- TEXTAUSZUG:
Rot!

Reading Challenge im Juli

Es gibt eine Erfahrung, die alle Bibliothekarinnen und Bibliothekare (und vermutlich auch alle Buchhändlerinnen und Buchhändler) eint: Kommt ein Leser an die Theke, fragt nach einem Buch, dessen Namen und Autor_in er vergessen hat. Das Einzige, was er noch weiß: die Farbe des Covers. Überhaupt ist’s gerade sehr beliebt, nach Farben zu lesen – wohl weil es keinen höheren Sinn hat. Auch wir wollten mal ein bisschen wilder lesen, und deshalb lautet das Juli-Thema unserer diesjährigen Reading Challenge: Rot! Hier unten findet ihr unsere Tipps – und welches Buch könnt ihr empfehlen? (Ein Klick aufs jeweilige Cover führt euch in unseren Onlinekatalog zum Ausleihen oder Vormerken.)


Alan Bennett: Die souveräne Leserin

Empfehlung von Waltraud (Stadtbibliothek Am Gasteig) …

Was passiert, wenn die Queen auf der Suche nach ihren Corgis zufällig in einem der zahlreichen Höfe von Windsor ausgerechnet auf den Bücherbus stößt? Genüsslich spielt der britische Schriftsteller und Dramatiker Alan Bennett mit diesem Sujet. Angeleitet durch einen lesefreudigen Küchenjungen liest sich die Queen durch die Weltliteratur und scheitert leider öfters daran, mit den Regierungschefs anderer Staaten ambitionierte Gespräche über deren Nationalliteratur zu führen. Das alles wird mit leichter und ironischer Hand auf gerade mal 109 Seiten erzählt und ist ein absoluter Lesegenuss.

Und was hat die Farbe Rot damit zu tun? Das Buch ist in der Reihe Wagenbach Salto erschienen, die nach Auskunft des Verlags literarische und (kultur-)geschichtliche Kostbarkeiten nach allen Regeln der Schwarzen Kunst verlegt: „Schlankes Format, rotes Leinen, fadengeheftet, aufgeklebtes Schildchen, farbige Prägung, durchgefärbtes Vorsatzpapier. Seit 1987.“ Viel Vergnügen!

… und von Annette (Stadtbibliothek Maxvorstadt)

Für diese Challenge-Aufgabe hätte man natürlich gleich alle Bücher aus der Salto-Reihe des Wagenbach-Verlag (die mit dem hübschen roten Leineneinbänden) lesen können. Diese Reihe sei hiermit allen literarisch interessierten Leser*innen wärmstens empfohlen! Die Erzählung von Alan Bennett liebe ich, weil sie eine sehr witzige Hommage ans Lesen ist.

Die Hunde rannten der englischen Königin davon und waren letztlich schuld daran, dass sie in einem der Höfe von Windsor den Bücherbus der Bezirksbibliothek entdeckte. Eigentlich lieh sie sich mehr aus Höflichkeit ihr erstes Buch aus. Aber wie das eben so ist mit dem Lesen: „Sie entdeckte, wie ein Buch zum nächsten führte, wie sich immer mehr Türen öffneten, wo sie sich auch hinwandte, und dass die Tage für alles, was sie lesen wollte, nicht ausreichten.“ Kennt jeder, oder?

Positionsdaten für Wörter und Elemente
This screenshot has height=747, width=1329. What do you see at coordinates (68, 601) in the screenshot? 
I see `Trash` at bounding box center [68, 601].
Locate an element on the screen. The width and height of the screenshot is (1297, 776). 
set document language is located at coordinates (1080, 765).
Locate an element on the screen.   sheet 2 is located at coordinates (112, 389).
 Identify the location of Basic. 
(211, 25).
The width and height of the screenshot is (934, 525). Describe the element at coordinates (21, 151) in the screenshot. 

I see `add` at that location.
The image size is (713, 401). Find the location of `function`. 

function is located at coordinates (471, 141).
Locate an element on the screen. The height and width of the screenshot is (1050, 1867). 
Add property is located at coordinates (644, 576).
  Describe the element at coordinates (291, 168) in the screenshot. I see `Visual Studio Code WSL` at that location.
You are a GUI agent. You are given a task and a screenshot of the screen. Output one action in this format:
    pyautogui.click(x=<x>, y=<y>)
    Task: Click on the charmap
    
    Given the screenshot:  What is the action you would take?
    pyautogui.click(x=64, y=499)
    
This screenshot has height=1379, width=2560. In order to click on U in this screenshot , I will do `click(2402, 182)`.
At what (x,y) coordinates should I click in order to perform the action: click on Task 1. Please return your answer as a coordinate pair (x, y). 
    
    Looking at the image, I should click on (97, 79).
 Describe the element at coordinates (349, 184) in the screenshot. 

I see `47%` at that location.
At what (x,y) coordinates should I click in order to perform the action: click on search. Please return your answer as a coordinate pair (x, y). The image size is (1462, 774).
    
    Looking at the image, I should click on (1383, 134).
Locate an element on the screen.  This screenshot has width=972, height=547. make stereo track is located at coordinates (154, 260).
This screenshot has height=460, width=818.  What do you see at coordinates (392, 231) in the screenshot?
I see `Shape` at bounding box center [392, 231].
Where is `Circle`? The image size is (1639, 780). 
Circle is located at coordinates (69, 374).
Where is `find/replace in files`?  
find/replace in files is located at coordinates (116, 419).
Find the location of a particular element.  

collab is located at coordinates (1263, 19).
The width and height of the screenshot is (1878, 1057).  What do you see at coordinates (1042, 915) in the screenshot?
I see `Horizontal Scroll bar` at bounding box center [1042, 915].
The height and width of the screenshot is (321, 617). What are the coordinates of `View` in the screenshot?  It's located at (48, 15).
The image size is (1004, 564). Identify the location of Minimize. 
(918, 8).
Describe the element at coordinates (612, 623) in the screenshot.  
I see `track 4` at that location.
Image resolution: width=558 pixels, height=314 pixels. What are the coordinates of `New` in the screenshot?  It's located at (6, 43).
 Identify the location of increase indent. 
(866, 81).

- AUFGABENSTELLUNG:
Zitieren Sie aus dem Textauszug zur Reading Challenge wörtlich den Abschnitt von „Empfehlung von Waltraud“ bis einschließlich „ein absoluter Lesegenuss.“.

- LÖSUNG:
Empfehlung von Waltraud (Stadtbibliothek Am Gasteig) …

Was passiert, wenn die Queen auf der Suche nach ihren Corgis zufällig in einem der zahlreichen Höfe von Windsor ausgerechnet auf den Bücherbus stößt? Genüsslich spielt der britische Schriftsteller und Dramatiker Alan Bennett mit diesem Sujet. Angeleitet durch einen lesefreudigen Küchenjungen liest sich die Queen durch die Weltliteratur und scheitert leider öfters daran, mit den Regierungschefs anderer Staaten ambitionierte Gespräche über deren Nationalliteratur zu führen. Das alles wird mit leichter und ironischer Hand auf gerade mal 109 Seiten erzählt und ist ein absoluter Lesegenuss.